- STATED EXERCISE: Update everything from the line containing "Tap the Girona club badge" down to the line containing "Screen dimensions: 1591x1076" by replacing "Daily" with "Weekly", and leave the rest of that part of the listing unchanged.

- MATERIAL PROVIDED:

>>

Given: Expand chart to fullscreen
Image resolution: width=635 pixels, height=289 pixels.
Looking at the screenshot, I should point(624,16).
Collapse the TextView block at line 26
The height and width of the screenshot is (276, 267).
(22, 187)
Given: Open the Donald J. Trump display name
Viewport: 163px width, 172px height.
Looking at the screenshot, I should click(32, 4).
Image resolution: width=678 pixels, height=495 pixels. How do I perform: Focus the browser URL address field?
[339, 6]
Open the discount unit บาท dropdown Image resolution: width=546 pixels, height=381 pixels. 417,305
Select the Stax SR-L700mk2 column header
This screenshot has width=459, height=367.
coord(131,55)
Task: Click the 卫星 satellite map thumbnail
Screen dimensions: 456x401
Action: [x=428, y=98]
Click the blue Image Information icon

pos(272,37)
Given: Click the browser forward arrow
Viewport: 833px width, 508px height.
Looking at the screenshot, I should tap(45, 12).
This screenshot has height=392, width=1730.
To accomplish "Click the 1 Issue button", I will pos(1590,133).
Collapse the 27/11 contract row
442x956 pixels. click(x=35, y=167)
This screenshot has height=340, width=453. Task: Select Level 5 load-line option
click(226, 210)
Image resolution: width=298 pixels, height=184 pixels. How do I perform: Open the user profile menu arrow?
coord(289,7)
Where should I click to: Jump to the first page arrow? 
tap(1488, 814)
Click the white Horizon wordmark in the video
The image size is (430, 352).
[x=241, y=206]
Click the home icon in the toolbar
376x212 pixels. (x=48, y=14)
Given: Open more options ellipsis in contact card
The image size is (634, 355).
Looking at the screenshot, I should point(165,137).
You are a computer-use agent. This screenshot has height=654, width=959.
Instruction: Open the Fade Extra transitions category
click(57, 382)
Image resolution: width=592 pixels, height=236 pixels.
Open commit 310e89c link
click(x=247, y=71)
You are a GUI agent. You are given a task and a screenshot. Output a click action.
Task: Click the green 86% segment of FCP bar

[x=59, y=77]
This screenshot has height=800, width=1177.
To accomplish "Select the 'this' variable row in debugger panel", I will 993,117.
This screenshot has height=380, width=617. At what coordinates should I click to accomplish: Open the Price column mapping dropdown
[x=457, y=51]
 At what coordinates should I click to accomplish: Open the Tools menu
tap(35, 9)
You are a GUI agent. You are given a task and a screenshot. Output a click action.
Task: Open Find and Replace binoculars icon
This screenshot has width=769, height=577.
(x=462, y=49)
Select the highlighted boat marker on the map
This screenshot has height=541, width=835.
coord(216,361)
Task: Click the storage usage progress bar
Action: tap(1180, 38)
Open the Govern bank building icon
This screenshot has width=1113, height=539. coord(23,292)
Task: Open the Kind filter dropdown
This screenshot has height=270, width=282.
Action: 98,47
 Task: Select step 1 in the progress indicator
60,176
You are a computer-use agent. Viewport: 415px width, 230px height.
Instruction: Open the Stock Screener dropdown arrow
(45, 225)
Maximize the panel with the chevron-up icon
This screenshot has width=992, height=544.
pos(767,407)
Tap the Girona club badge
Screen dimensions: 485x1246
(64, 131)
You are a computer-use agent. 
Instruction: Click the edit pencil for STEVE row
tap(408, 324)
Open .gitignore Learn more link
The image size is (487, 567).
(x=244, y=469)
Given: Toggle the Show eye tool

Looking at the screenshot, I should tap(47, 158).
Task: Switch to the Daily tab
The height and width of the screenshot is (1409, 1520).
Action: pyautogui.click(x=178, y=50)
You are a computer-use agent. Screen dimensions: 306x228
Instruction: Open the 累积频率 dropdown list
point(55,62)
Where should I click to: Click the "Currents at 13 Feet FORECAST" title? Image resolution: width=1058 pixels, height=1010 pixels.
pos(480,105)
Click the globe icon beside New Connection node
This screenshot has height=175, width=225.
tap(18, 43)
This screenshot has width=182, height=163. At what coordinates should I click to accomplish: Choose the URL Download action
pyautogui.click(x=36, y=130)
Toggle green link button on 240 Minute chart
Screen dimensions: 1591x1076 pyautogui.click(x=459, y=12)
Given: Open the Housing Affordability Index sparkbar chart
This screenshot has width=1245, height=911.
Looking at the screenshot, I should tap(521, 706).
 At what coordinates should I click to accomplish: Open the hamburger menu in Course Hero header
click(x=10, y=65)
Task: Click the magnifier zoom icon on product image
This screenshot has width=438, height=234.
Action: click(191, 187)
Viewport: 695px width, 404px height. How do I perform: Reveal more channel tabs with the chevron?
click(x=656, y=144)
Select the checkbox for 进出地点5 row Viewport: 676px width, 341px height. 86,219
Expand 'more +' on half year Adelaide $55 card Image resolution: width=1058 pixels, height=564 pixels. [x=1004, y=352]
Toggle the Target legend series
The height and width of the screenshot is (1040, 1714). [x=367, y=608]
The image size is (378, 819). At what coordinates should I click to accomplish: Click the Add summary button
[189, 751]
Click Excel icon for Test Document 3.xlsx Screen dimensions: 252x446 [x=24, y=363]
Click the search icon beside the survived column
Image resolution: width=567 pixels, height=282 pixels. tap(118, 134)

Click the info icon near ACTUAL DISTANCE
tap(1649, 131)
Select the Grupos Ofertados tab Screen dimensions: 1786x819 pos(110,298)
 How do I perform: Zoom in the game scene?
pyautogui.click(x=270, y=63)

<<

- EXERCISE RESPONSE:
Tap the Girona club badge
Screen dimensions: 485x1246
(64, 131)
You are a computer-use agent. 
Instruction: Click the edit pencil for STEVE row
tap(408, 324)
Open .gitignore Learn more link
The image size is (487, 567).
(x=244, y=469)
Given: Toggle the Show eye tool

Looking at the screenshot, I should tap(47, 158).
Task: Switch to the Weekly tab
The height and width of the screenshot is (1409, 1520).
Action: pyautogui.click(x=178, y=50)
You are a computer-use agent. Screen dimensions: 306x228
Instruction: Open the 累积频率 dropdown list
point(55,62)
Where should I click to: Click the "Currents at 13 Feet FORECAST" title? Image resolution: width=1058 pixels, height=1010 pixels.
pos(480,105)
Click the globe icon beside New Connection node
This screenshot has height=175, width=225.
tap(18, 43)
This screenshot has width=182, height=163. At what coordinates should I click to accomplish: Choose the URL Download action
pyautogui.click(x=36, y=130)
Toggle green link button on 240 Minute chart
Screen dimensions: 1591x1076 pyautogui.click(x=459, y=12)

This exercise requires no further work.